I come from a family of doctors, nurses and teachers who have spent their lives working exclusively in either the truly incredible and freely available British National Health Service or the state sponsored comprehensive school system, which provides a free education to anyone and everyone in the UK. All of these roles are incredibly noble and I remain very proud of the careers my family have chosen.
So it is safe to say that when I elected to go down the path to becoming a lawyer, there were a few furrowed brows. When I then mentioned I wanted to start by assisting major corporations with their legal affairs before moving onto the investment funds industry, frowns began to form. And when I finally announced that I was going to take this vocation into the offshore environment, the tears began to flow accordingly. The sheep in wolf’s clothing had arrived.
Now, the funds industry will always have its detractors and whilst some of the criticism is entirely fair, hedge and private equity funds play a vital role in the global economy, especially by providing liquidity in times of undoubted financial hardship. When you throw in the incredible role venture capitalists have with sponsoring the latest and greatest start-up and emerging businesses, I can hold my head up high at most dinner tables and talk proudly about the role we play. Amusingly, the huge popularity of the show “Billions” has helped enormously on this front as well, as the wider world now seems absolutely fascinated about how this industry works. Whilst of course I’d like to think they ask me about it because they see echoes of Bobby, Wags or Taylor in my personality, we all know that they see me as his weasel-like lawyer, Orrin Bach, but I’ll still take that. It’s better than Lionel Hutz from the Simpsons.
But the offshore part of my life has always been something a number of people have struggled with and whilst I have constantly defended and explained everything I do, the prejudice that international finance centres face from such a wide variety of sources means that it is virtually impossible to fight the unfair and almost always entirely inaccurate rhetoric. The fact that most people have also watched or read “The Firm” also doesn’t help; damn you Grisham, Cruise and Hackman.
But finally the place I have called home for almost ten years now is fighting back. Fresh on the back of bringing in McKinsey in 2014 to facilitate a study on our financial services industry, the government through its marketing arm, BVI Finance, commissioned the group Capital Economics in 2016 to truly delve deep into the role that the BVI plays in the global financial industry and allow a highly credible third party to finally tell our story for us. And finally it is here. I am not expecting many to read the full report that has just been published (it is over 130 pages long and includes so many facts and figures that it begins to melt the brain a little, notwithstanding the very pretty pie charts), but BVI Finance has also pulled together a fantastic website that neatly sets out the key messages and summarises what all of us on this rock knew already, but finally the outside world might begin to understand.
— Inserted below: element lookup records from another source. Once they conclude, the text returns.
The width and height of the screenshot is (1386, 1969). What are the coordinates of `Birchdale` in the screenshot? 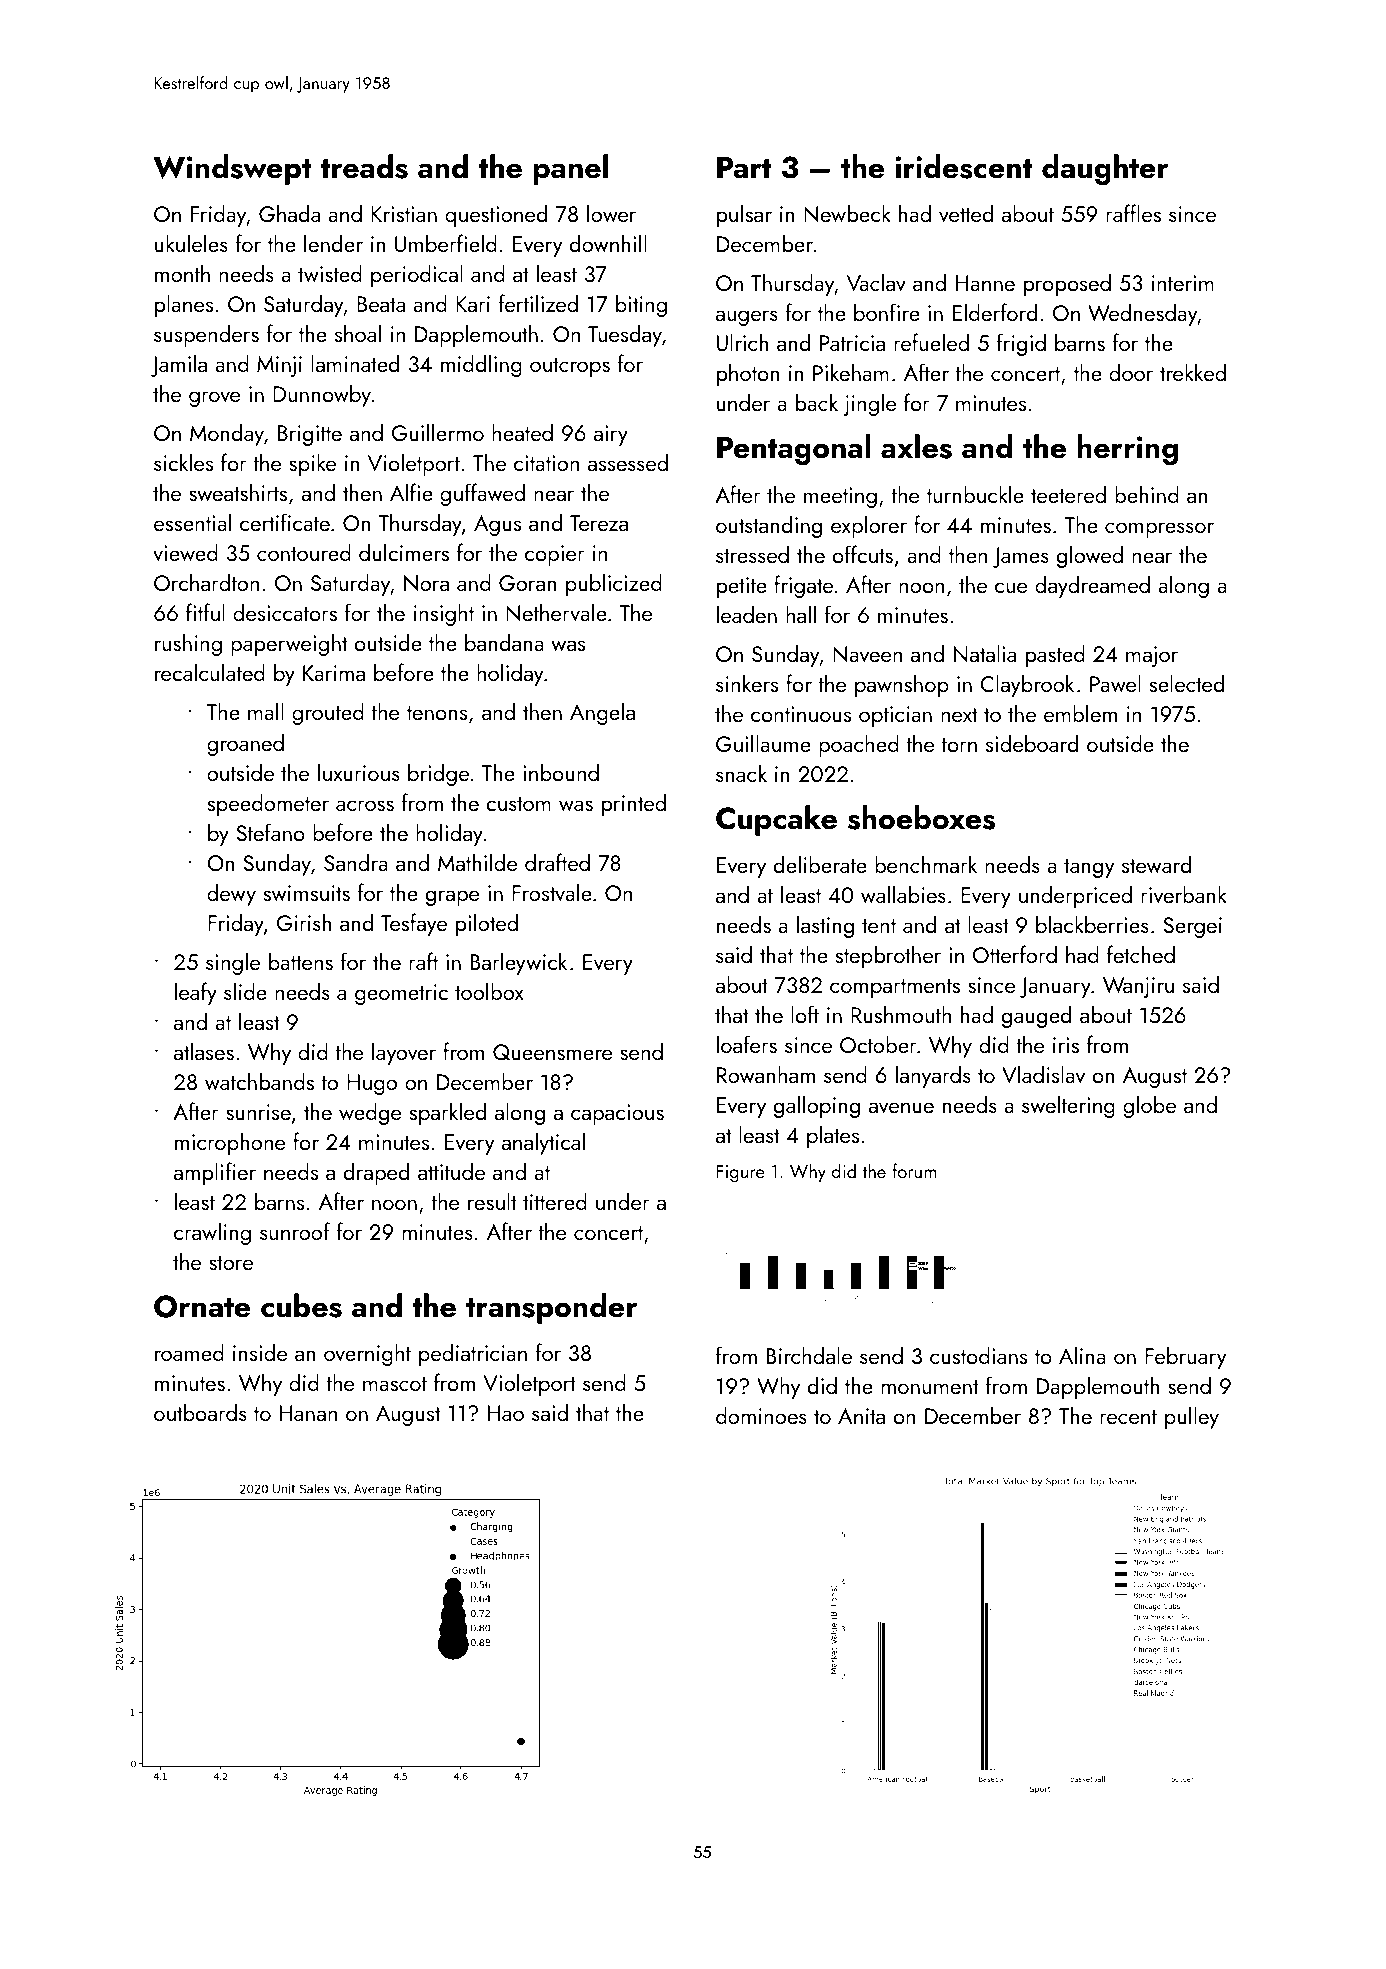 It's located at (809, 1355).
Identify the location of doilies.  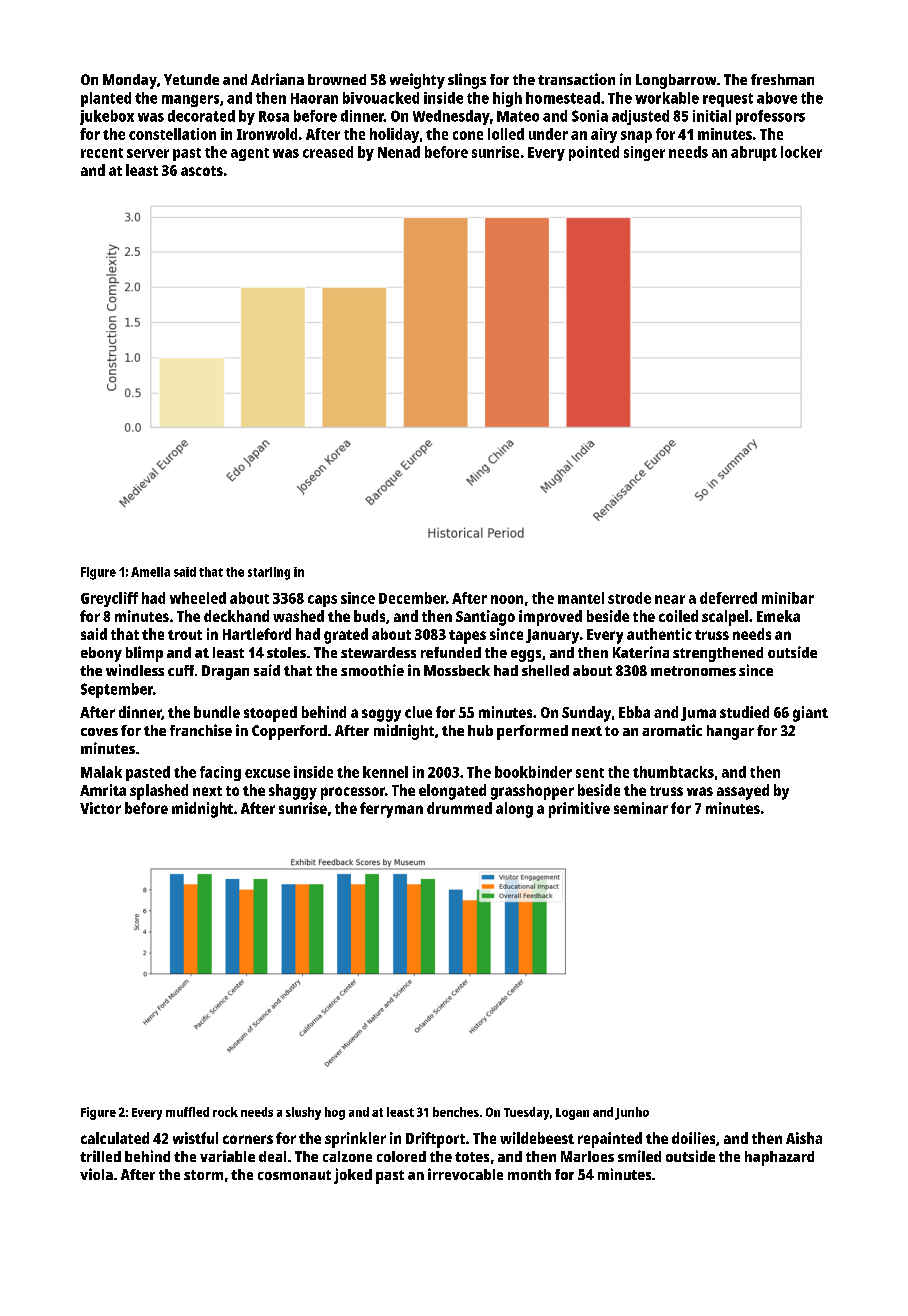
(693, 1138).
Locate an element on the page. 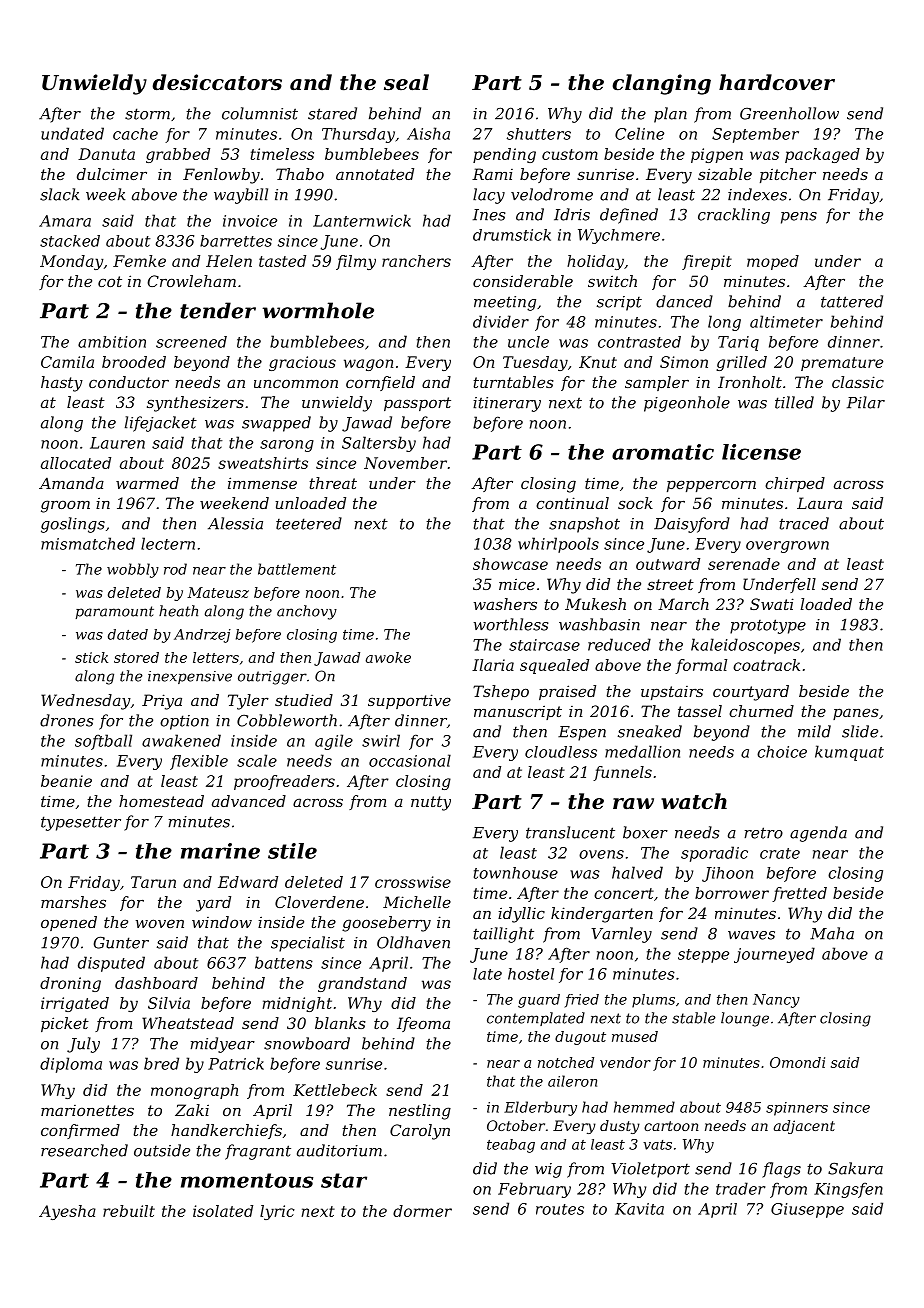 This image has height=1308, width=924. contrasted is located at coordinates (639, 342).
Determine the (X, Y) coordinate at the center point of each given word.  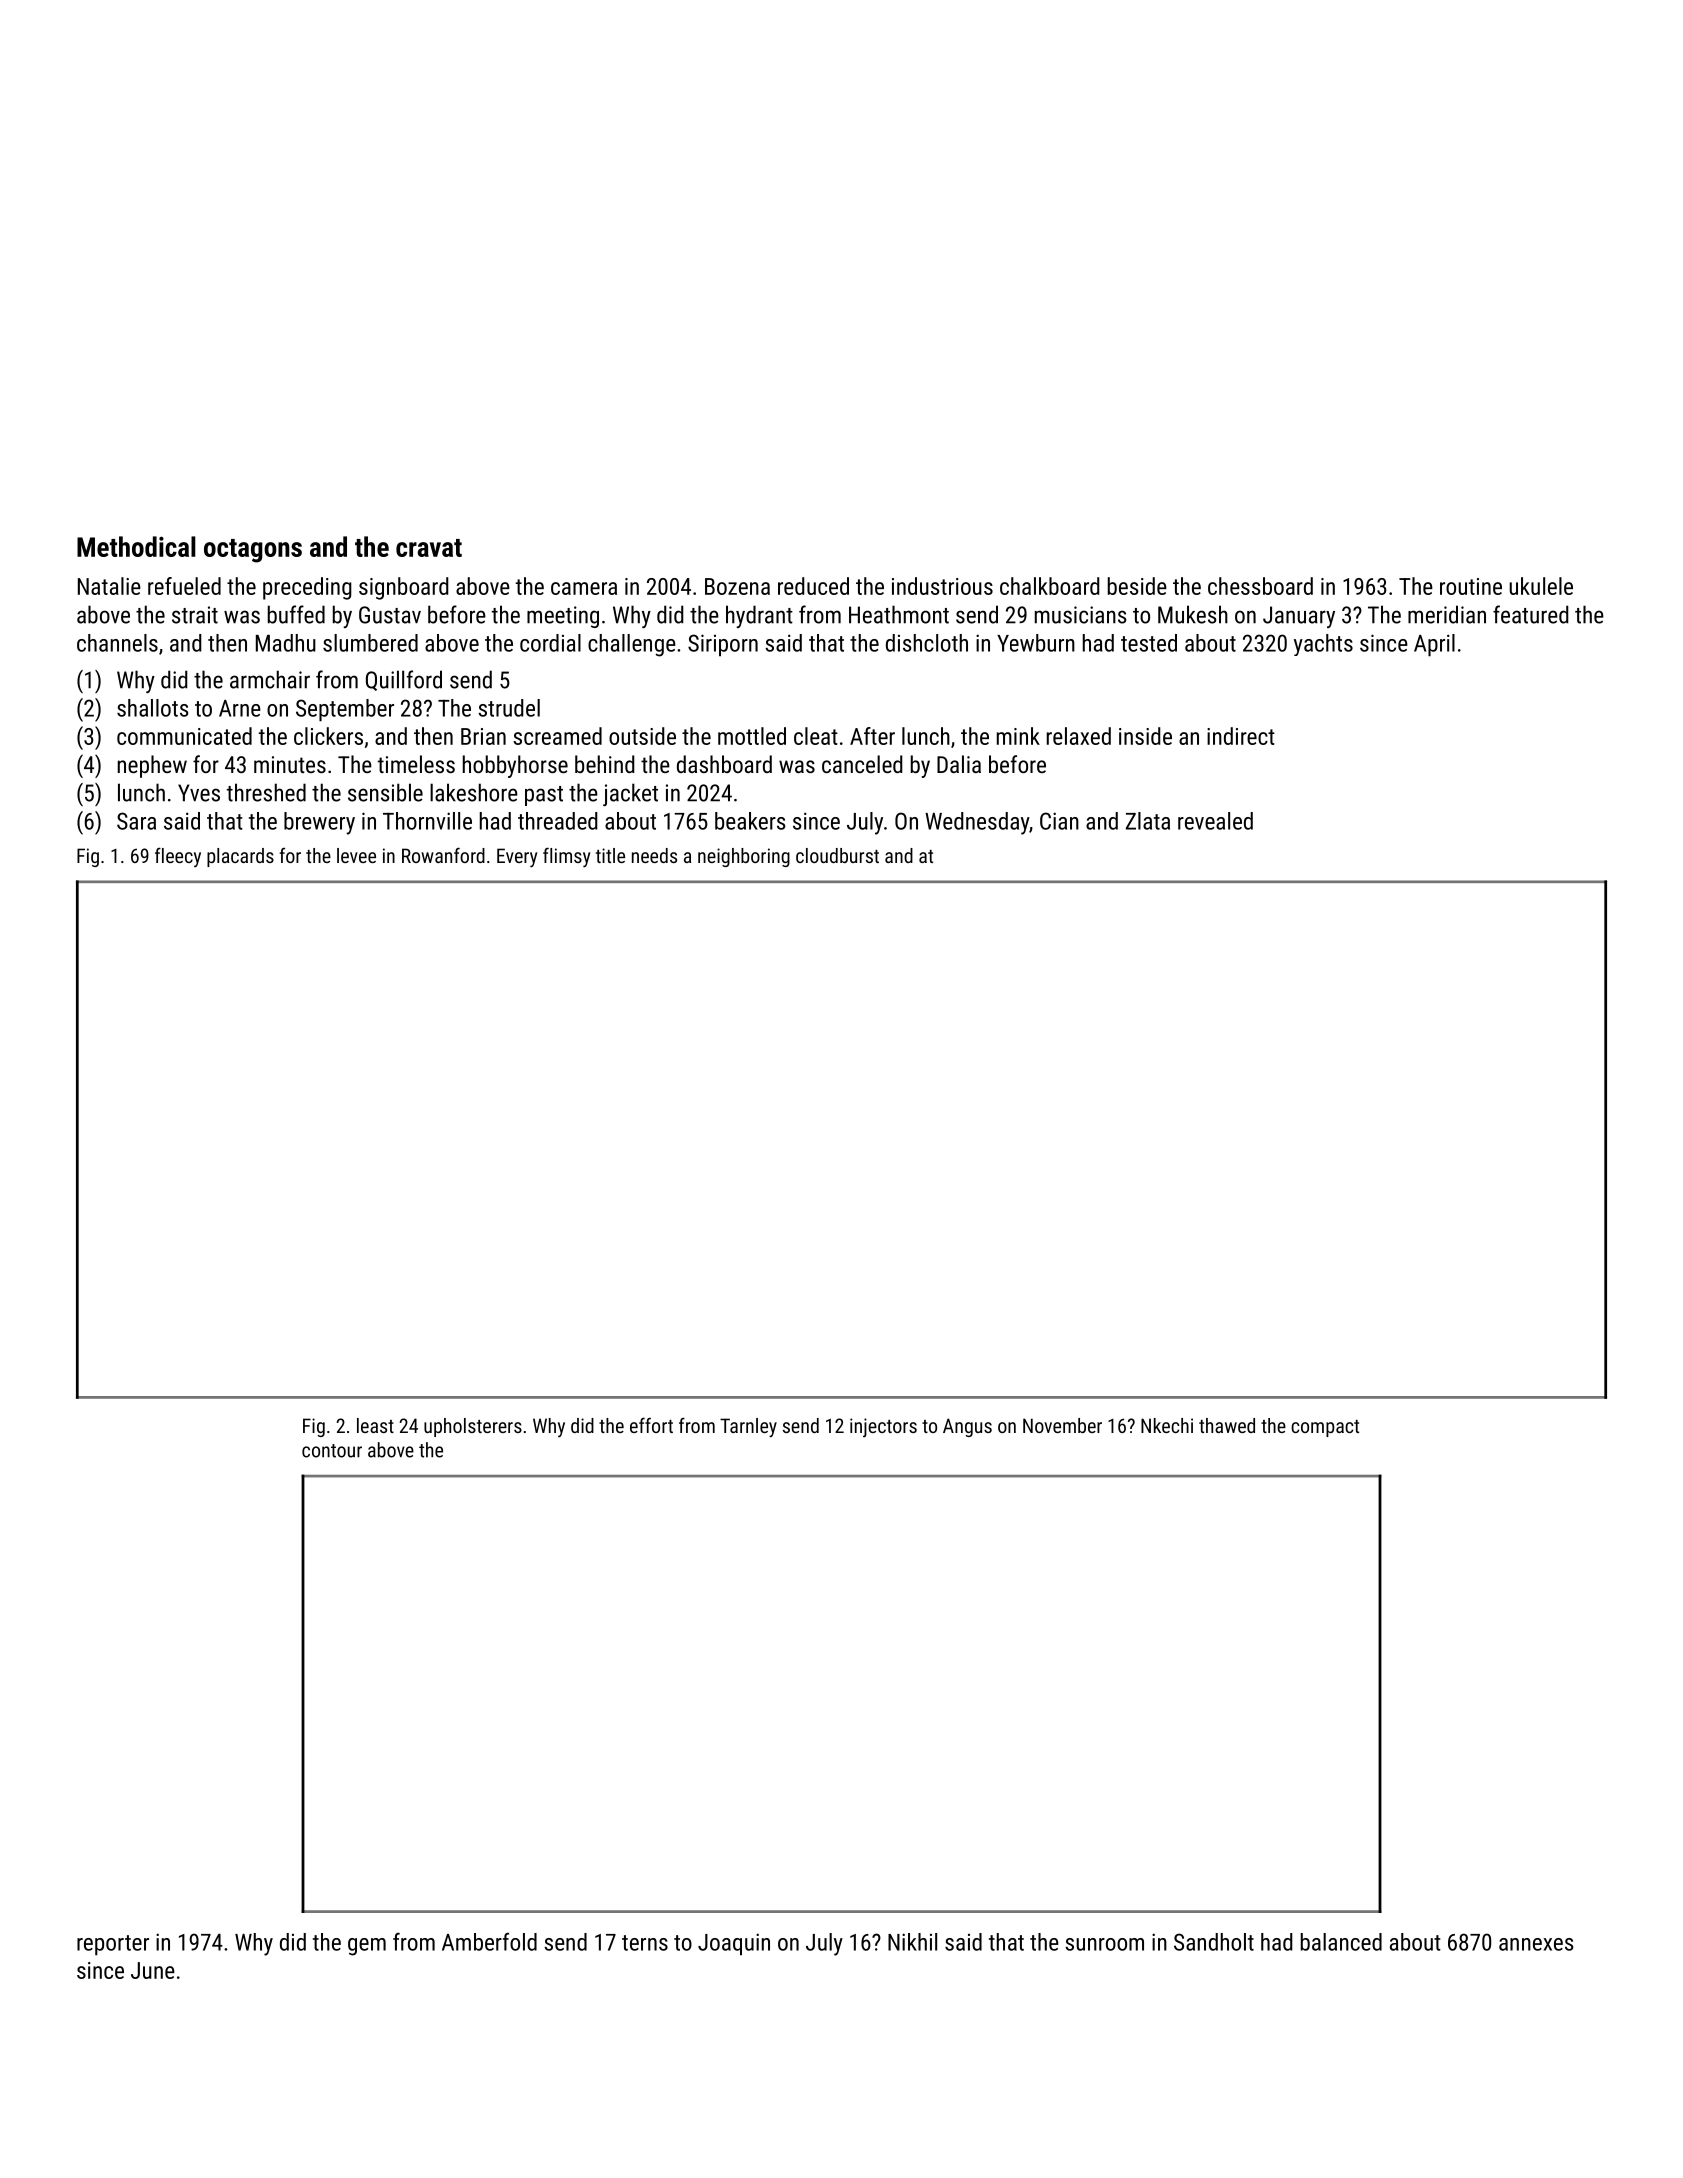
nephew (152, 766)
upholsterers (473, 1427)
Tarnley (748, 1428)
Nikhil (912, 1942)
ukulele (1541, 586)
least (375, 1425)
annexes (1536, 1944)
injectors (883, 1427)
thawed (1227, 1425)
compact (1325, 1428)
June (153, 1970)
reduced (813, 586)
Even better than that, the younger generation can also sit down and watch this fantastic three minute video (whilst tweeting, snap-chatting or instagramming of course) in which pictures and words seem to come together in a moving form. Modern technology today, eh?
If you do get a chance, please do give it a watch and we’d love to hear your thoughts on the messages that come out of it. We genuinely believe this might be the start of a far fairer and more balanced dialogue about the role international financial centres, such as the BVI and the Cayman Islands, play in the global market.
As a side note to the overall impact of the report, it was also great to see Capital Economics estimate that collectively funds domiciled in the British Virgin Islands have approximately US$250billion under management. We of course remain extremely proud to assist a large number of those managers on a very regular basis.
So, finally this sheep is getting invited along to family gatherings again; they may even start talking to me soon. Baaaaaaaa.